One glaringly clear point here is that none of these elements of fitness has a specific outward appearance.
Key Factors for Achieving Fitness
So if we aren’t going to focus on how we look in the mirror as a primary gauge or motivation for fitness, what should we focus on?
I’d suggest focusing on feeling good and discovering the joy of living in a strong, capable body–whatever form that takes. Let’s look at a few key factors that will help you get there.
We’ve focused on the importance of sleep elsewhere in these blogs, but it really can’t be overemphasized. Sleep is when your body resets and when so many important functions are strengthened, cleaned up, or otherwise put in order. Sleep helps you remain physically and psychologically well, both in the short term and long term.

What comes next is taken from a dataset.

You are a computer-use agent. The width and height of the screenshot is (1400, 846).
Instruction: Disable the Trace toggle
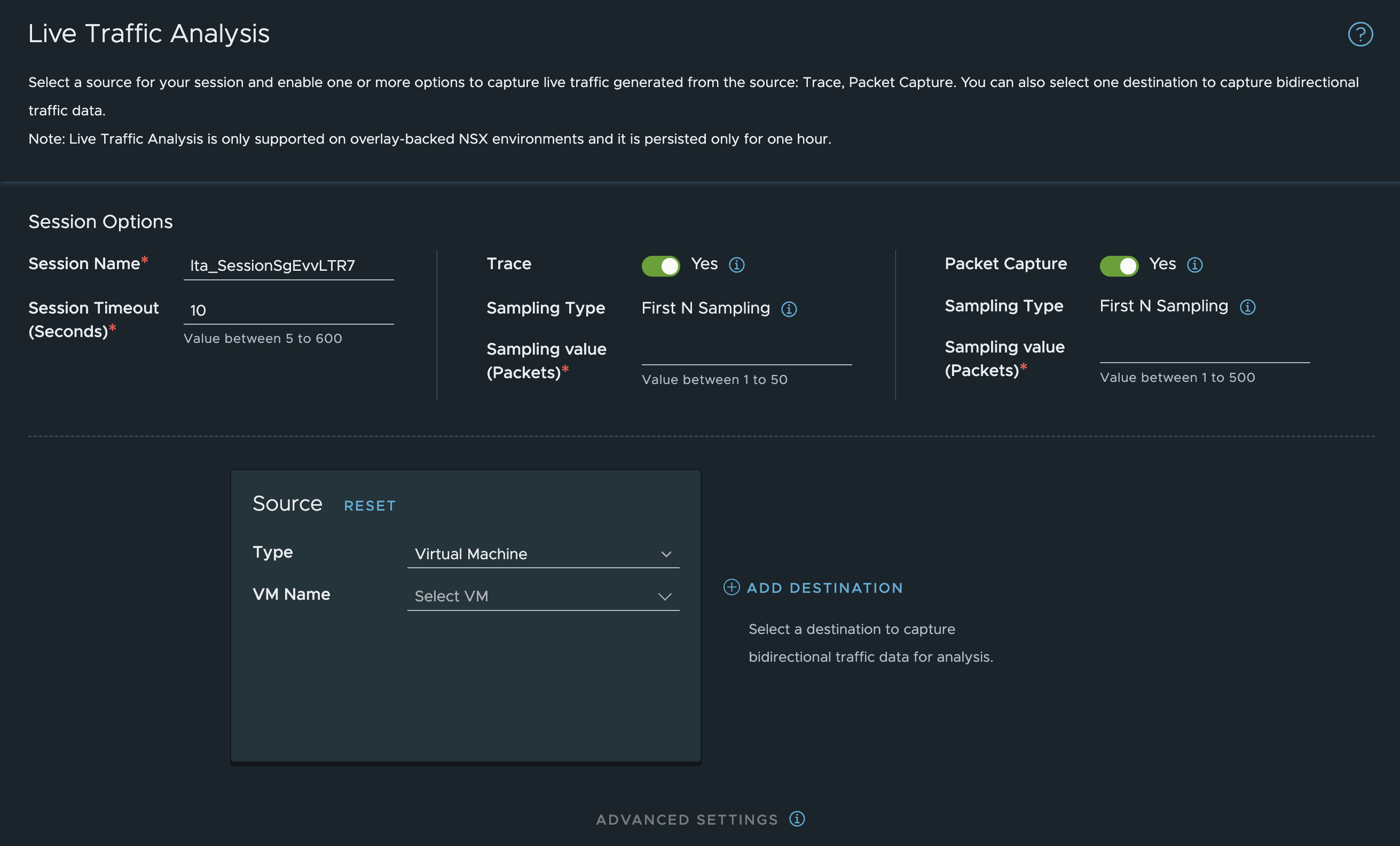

Think really hard about choosing to cut back on sleep in order to get to other tasks in your life. You may just end up working against yourself. If you make cutting back on sleep a habit, you’ll make yourself more prone to illness, injury, and overall lack of well being. Sleep is that important.
Move Regularly and In a Variety of Ways
Call this exercise, a fitness regime, or your workouts, but whatever you call it, make sure it’s movement that’s varied. Ideally, you’ll have regular inputs of strength work, cardiovascular exercise, and stretching or full range of motion practices–like Pilates, Barre, and yoga.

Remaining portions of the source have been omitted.